Collected data entries
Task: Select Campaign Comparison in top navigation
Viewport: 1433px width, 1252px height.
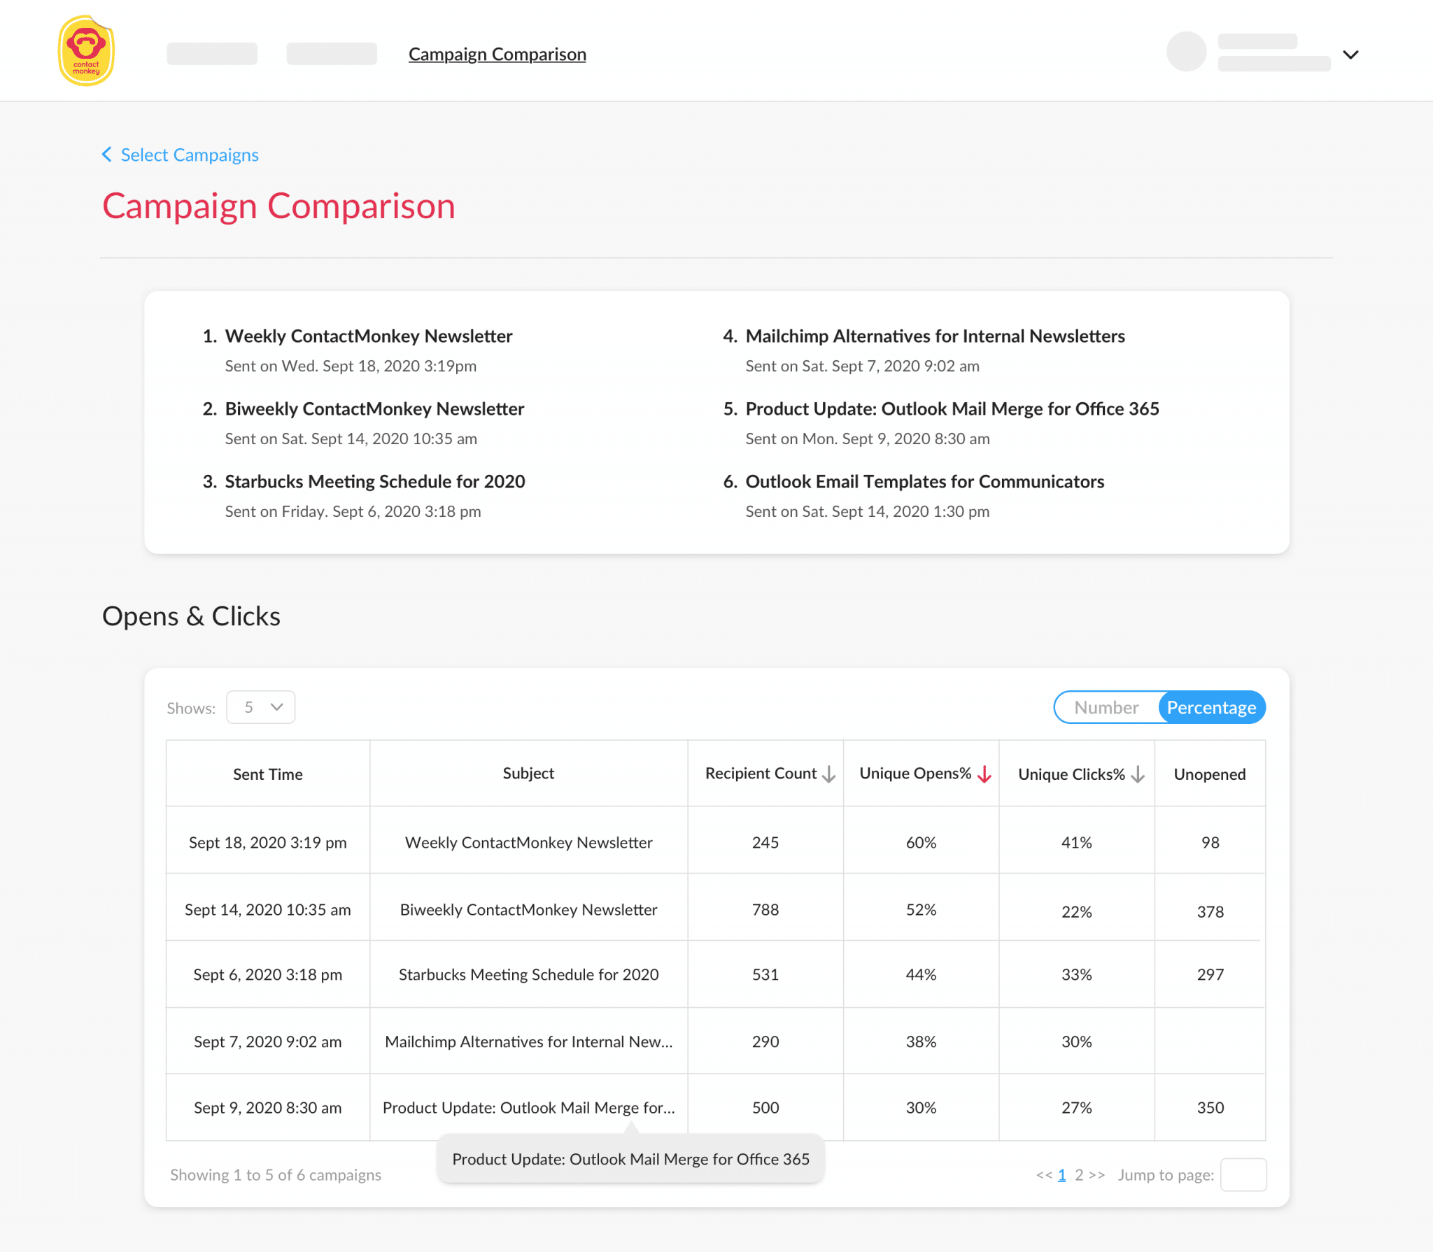Action: 497,54
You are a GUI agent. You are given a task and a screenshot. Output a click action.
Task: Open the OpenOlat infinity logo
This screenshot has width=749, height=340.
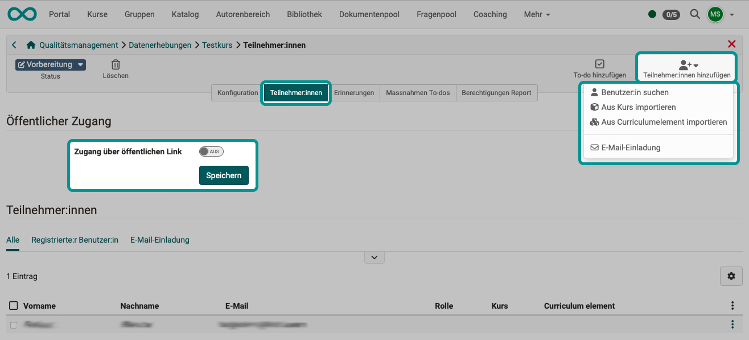[x=22, y=14]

WHAT IS REQUIRED
Copy the records above exactly, omitting every picture.

ANSWER FOR THE TASK
Task: Select Campaign Comparison in top navigation
Viewport: 1433px width, 1252px height.
Action: 497,54
You are a GUI agent. You are given a task and a screenshot. Output a click action.
Task: Open the OpenOlat infinity logo
This screenshot has width=749, height=340.
[x=22, y=14]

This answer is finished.